§ **DESCRIPTION OF THE TASK**:
Rewrite the stretch of lines from the one containing "You are a computer-use" through the one containing "Action: pos(275,195)", keeping the requests, and raise every number in the answer coordinates by 79. Leave the pictures out.

§ **DATA ENTRIES**:
########################################
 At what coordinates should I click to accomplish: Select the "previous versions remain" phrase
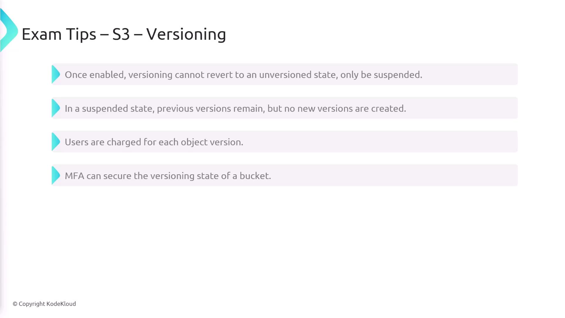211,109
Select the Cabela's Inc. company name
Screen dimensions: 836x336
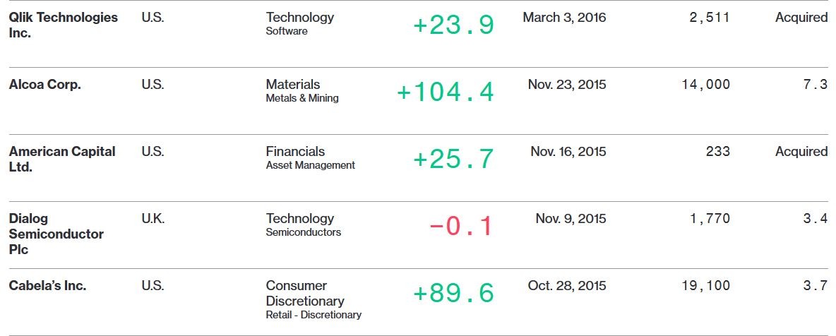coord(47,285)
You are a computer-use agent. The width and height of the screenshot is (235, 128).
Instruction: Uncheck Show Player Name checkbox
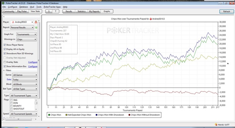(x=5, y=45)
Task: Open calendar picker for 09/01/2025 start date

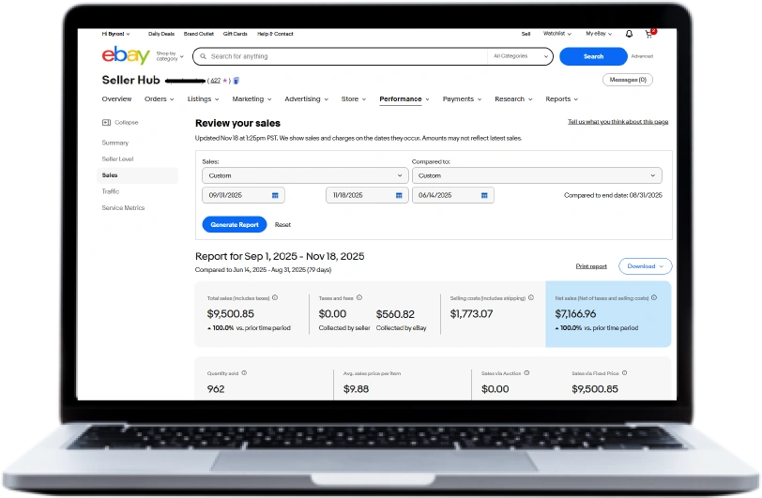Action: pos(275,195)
########################################
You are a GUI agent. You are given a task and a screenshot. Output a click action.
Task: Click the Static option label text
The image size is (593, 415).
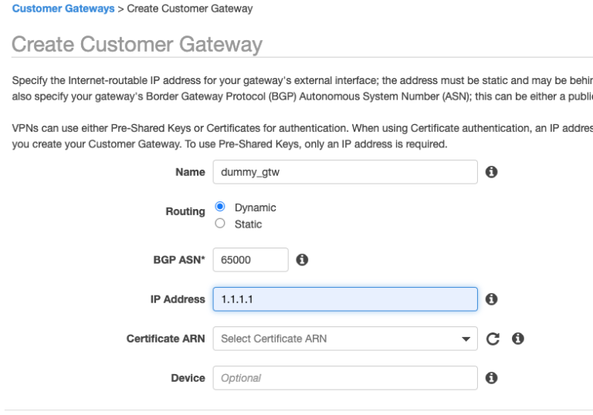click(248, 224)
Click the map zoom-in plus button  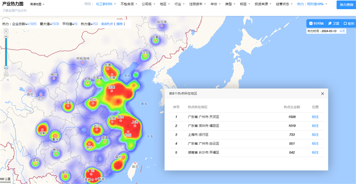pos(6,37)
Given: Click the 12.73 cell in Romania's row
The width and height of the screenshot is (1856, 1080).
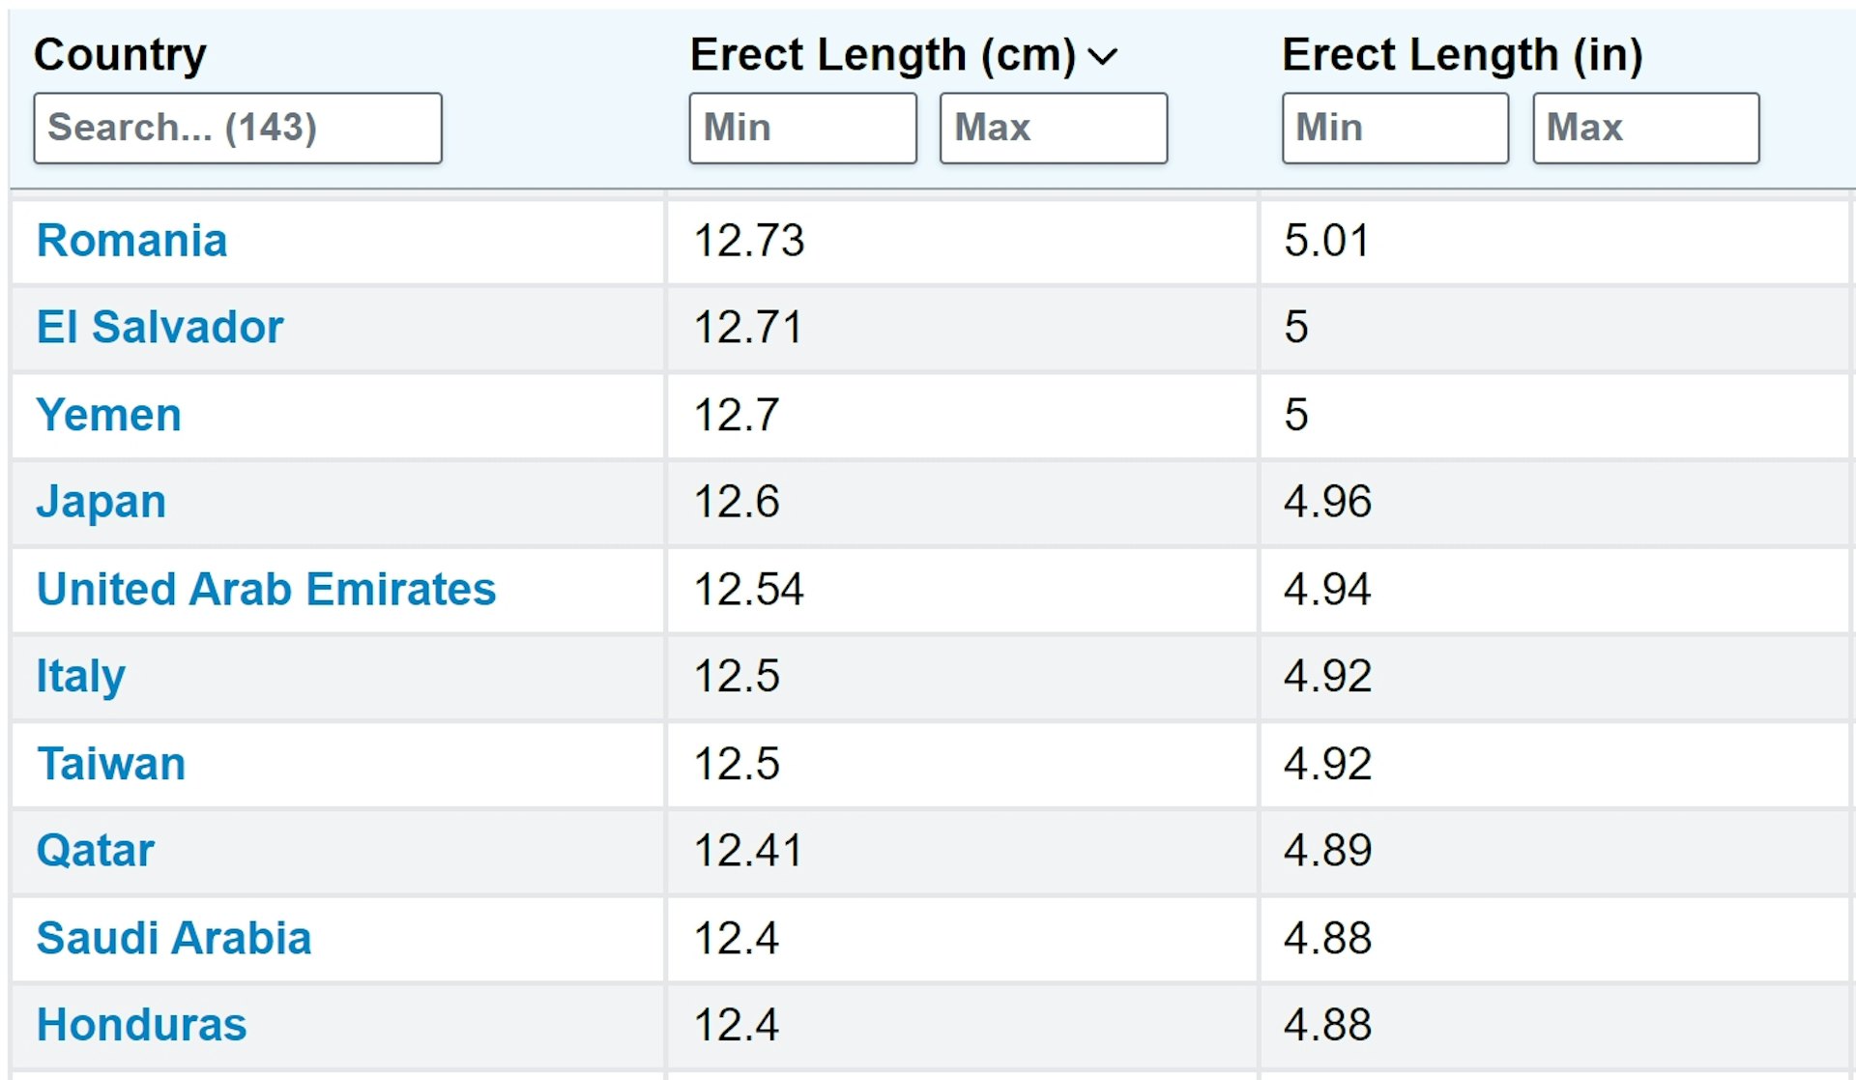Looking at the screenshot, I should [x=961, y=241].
########################################
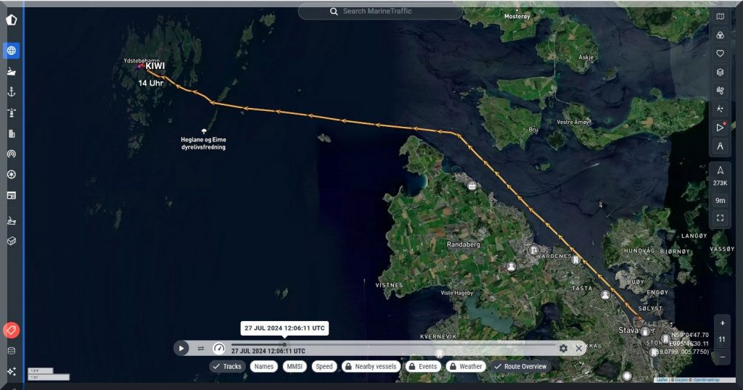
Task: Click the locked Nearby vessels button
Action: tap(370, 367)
########################################
§ **EXPECTED ANSWER**:
You are a computer-use agent. The width and height of the screenshot is (235, 128).
Instruction: Uncheck Show Player Name checkbox
(x=84, y=124)
Task: Open calendar picker for 09/01/2025 start date

Action: pos(354,274)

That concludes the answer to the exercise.